Mentre molte persone pensano che questi impianti sono destinati al solo uso di animali, intere categorie di esseri umani, sono già state dotate di microchip. Nel mese di Ottobre del 2004, la United States Food and Drug Administration (FDA) ha approvato l'uso di impianti di microchip, negli esseri umani, per scopi medici. Ma anche i vigili del fuoco americani, i funzionari del Messico, i malati di Alzheimer, i diabetici, mecenati bar, i dipendenti statali, ed altre categorie, sono state "Chippate". Ad oggi vi sono molte aziende che dispongono di brevetti per tracciare gli esseri umani. Non c'è da stupirsi, quindi, che il libro di George Orwell, 1984, è spesso citato da coloro che sono contro la natura intrusiva e sinistra di questi impianti, che rischiano di causare danni irreversibili alla la nostra salute e porre fine al nostro diritto di vivere e di farlo in una società libera. Jeanne, dichiara ancora oggi, che l'intero sistema associato agli impianti di microchip è viziato dalla A alla Z. Inoltre è fermamente convinta, come molti tra i più savi e svegli, che invece di risolvere problemi, questi impianti, ne creeranno solo di peggiori, pertanto, le leggi che obbligano gli impianti di microchip, devono essere immediatamente abrogate, per lasciare spazio ad altre che ne vietino l'obbligo di innesto.

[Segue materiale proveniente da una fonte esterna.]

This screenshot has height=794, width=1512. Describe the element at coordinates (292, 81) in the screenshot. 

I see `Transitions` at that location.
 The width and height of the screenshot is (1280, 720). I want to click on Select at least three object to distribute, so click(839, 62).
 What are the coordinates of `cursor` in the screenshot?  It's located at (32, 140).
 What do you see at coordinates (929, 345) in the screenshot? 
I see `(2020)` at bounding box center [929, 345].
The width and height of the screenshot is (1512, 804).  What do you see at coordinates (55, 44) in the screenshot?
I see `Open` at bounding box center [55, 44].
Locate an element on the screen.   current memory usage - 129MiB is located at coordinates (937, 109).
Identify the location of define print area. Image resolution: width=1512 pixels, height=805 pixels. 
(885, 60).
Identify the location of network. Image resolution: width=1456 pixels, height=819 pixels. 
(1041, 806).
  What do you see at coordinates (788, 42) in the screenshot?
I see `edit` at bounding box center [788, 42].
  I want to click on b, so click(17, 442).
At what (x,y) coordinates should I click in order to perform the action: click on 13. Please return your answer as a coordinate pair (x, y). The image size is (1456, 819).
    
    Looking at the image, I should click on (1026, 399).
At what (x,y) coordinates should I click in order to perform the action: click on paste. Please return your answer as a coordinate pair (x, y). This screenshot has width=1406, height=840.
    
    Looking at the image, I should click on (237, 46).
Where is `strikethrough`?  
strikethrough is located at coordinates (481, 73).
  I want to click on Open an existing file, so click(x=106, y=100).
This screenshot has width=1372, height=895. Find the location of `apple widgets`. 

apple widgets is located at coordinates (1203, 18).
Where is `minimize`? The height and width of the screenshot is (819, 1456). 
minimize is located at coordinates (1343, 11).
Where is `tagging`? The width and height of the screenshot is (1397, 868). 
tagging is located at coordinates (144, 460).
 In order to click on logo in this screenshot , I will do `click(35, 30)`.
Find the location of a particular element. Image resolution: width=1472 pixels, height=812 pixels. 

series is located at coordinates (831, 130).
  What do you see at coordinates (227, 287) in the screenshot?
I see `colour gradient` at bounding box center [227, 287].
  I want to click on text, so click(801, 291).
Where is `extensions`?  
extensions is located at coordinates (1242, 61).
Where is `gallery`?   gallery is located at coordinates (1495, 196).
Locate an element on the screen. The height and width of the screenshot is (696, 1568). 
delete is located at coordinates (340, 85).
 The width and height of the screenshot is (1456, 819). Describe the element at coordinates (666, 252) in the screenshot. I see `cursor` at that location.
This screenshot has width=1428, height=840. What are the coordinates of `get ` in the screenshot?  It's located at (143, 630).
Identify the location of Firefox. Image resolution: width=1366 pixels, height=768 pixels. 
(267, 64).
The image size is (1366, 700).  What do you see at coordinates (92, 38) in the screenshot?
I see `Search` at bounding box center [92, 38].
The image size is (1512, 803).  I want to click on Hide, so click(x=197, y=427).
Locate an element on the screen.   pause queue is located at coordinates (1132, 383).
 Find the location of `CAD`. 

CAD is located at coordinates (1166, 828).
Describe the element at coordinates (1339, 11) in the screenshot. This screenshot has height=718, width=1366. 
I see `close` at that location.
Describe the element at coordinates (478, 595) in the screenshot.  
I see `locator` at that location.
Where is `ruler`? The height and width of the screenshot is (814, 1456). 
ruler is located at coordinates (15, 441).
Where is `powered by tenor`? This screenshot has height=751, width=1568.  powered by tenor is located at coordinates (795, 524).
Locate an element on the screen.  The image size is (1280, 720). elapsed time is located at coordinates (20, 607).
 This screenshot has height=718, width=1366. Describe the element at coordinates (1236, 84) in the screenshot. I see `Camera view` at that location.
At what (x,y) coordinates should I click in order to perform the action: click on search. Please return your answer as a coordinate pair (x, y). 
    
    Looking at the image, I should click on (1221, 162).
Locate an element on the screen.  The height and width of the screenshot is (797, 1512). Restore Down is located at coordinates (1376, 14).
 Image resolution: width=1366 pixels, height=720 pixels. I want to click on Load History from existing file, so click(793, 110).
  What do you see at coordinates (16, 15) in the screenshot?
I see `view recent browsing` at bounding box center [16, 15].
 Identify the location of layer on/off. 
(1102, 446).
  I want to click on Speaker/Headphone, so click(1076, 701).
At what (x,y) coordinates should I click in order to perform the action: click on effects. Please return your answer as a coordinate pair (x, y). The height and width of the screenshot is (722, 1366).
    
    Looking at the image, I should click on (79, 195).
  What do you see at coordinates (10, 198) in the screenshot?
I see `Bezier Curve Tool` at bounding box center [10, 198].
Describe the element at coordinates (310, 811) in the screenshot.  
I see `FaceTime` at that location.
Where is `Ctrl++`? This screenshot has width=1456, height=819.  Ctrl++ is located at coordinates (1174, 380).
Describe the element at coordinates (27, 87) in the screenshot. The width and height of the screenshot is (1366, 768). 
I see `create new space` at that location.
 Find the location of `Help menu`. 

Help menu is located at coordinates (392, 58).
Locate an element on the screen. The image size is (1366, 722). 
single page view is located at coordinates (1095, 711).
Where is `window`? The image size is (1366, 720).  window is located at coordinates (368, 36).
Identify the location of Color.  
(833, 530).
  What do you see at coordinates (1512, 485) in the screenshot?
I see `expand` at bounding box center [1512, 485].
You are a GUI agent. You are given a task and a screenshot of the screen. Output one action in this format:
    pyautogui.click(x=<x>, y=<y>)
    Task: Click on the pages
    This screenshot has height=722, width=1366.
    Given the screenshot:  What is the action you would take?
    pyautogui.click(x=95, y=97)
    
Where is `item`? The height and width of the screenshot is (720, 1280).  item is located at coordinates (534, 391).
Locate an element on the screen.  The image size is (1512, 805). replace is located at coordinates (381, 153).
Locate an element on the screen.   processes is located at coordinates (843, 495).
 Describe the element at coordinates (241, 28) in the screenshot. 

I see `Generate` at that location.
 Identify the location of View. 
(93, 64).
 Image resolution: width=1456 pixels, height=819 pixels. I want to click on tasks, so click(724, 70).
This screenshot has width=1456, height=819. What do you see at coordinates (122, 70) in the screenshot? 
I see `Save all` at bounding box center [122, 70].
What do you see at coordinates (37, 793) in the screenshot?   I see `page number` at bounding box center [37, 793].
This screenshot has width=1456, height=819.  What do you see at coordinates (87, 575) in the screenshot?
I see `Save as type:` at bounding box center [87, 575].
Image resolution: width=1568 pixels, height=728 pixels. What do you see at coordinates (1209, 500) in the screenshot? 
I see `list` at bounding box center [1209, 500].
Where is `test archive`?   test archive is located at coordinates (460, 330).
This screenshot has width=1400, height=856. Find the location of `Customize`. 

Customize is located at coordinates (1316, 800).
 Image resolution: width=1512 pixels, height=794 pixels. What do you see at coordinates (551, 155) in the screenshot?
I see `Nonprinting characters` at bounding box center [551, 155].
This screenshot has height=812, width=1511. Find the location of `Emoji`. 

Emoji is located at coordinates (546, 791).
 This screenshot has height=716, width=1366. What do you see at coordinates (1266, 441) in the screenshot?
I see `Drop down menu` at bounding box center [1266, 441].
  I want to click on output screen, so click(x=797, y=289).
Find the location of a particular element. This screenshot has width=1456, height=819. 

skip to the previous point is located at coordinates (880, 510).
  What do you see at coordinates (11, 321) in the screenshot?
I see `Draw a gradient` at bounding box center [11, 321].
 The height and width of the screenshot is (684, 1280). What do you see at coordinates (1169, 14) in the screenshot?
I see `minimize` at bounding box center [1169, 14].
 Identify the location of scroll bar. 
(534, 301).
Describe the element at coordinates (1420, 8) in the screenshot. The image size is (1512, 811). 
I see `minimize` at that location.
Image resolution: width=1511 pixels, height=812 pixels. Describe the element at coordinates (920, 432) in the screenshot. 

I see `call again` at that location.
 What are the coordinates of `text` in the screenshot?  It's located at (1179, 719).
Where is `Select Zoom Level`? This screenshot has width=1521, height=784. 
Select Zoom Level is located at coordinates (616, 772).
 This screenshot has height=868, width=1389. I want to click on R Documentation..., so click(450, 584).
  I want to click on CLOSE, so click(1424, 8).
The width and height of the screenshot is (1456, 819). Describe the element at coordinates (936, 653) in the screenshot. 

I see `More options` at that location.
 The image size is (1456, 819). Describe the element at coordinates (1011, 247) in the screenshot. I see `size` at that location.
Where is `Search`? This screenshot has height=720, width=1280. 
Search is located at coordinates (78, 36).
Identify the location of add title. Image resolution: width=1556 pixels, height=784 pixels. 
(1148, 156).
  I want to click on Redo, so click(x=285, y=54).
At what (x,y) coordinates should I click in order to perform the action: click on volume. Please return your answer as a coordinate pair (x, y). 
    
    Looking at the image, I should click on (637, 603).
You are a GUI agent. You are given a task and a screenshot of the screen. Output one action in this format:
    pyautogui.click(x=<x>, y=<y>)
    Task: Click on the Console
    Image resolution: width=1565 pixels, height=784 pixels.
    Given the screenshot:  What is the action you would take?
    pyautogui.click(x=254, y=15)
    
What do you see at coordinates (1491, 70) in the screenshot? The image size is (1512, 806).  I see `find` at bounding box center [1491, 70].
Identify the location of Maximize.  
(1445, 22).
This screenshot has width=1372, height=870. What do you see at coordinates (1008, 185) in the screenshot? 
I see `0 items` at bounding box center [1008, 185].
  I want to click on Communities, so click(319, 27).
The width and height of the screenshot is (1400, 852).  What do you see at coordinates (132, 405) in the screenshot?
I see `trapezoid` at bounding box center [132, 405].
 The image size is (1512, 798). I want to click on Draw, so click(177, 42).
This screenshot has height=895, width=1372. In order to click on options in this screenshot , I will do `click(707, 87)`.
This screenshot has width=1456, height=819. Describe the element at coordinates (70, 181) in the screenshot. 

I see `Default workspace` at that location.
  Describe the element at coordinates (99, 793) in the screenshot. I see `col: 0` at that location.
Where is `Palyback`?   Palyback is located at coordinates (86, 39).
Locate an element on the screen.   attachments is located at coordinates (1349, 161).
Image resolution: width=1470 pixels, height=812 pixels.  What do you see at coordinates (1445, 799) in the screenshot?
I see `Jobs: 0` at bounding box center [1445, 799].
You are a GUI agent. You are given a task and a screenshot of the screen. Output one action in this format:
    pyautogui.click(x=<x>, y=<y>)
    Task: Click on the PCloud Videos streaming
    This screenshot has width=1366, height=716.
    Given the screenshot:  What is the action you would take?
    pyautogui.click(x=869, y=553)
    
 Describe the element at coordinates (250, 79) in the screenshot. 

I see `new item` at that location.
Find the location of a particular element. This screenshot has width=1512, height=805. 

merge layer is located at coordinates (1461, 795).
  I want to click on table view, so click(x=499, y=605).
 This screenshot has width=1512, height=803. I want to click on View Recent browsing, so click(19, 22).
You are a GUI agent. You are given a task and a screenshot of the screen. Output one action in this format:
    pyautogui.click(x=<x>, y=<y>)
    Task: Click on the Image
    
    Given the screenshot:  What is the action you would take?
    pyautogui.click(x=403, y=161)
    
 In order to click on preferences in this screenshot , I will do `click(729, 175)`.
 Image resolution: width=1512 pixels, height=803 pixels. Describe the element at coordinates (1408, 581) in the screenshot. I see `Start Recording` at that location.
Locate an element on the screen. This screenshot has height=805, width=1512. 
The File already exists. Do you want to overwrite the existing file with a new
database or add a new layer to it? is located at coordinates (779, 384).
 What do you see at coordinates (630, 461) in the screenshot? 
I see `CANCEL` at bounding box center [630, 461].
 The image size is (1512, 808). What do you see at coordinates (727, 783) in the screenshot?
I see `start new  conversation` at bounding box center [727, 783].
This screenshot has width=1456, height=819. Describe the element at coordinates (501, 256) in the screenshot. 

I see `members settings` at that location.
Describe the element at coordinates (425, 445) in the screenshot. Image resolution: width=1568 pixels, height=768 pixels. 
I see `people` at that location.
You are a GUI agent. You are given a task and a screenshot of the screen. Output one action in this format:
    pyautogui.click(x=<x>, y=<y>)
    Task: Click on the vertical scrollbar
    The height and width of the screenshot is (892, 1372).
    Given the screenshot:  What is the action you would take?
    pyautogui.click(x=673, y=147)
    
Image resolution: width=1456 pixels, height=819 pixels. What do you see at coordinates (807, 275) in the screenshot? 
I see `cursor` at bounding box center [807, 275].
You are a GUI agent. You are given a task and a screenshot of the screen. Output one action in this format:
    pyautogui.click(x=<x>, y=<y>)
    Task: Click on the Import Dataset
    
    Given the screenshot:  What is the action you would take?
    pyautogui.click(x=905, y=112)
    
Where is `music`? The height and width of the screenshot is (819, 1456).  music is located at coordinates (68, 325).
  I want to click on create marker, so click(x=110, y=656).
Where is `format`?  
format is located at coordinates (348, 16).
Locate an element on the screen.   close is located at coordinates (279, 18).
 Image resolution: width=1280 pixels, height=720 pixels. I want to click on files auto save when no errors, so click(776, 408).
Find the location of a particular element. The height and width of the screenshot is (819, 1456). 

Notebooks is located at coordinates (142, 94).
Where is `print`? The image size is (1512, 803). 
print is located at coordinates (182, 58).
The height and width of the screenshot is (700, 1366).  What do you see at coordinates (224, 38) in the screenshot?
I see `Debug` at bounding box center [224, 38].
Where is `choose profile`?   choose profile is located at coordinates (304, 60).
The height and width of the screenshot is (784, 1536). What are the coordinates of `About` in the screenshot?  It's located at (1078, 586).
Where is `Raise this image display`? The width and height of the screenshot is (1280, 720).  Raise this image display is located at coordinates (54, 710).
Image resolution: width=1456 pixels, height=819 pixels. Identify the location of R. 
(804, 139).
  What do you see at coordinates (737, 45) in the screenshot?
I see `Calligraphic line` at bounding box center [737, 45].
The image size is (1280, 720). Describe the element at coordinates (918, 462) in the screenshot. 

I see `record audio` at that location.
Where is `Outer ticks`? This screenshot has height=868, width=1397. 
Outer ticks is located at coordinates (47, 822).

A chi fosse sfuggita la cosa, ATTENZIONE RIPETO: GLI IMPIANTI DI MICROCHIP CAUSANO IL CANCRO !!!!
Jeanne era ancora sbalordita perchè Lèon aveva uno stile di vita sano e non si poteva spiegare altrimenti la formazione di un tumore così aggressivo, per cui infittì la sua capillare ricerca di relazioni tra i Microchip e l'insorgenza di tumori. In breve tempo, Jeanne, trovò pubblicazioni scientifiche relate a studi sui topi, in cui si dimostravano le chiare relazioni tra la formazione di tumori e l'utilizzo dei microchip sotto pelle. In realtà, nel documento "Tumors in Long-Term Rat Studies Associated with Microchip Animal Identification Devices" di Laura E. Elcock e colleghi, si parla di "inutili stragi annunciate, della maggior parte degli animali colpiti, a causa delle dimensioni del tumore e le possibili metastasi. ". Jeannè fece visionare questo documento ad uno dei veterinari di Lèon, al quale chiese cosa significasse "inutili stragi annunciate". Il veterinario le disse: "Significa che il tumore era così grande che gli animali dovevano essere eliminati e che si aspettavano sin dall'inizio questi risultati." inoltre aggiunse "A volte i tumori, si diffondevano addirittura anche in altre parti del corpo lontane dai Microchip.". Jeanne ancora una volta rimase SENZA PAROLE.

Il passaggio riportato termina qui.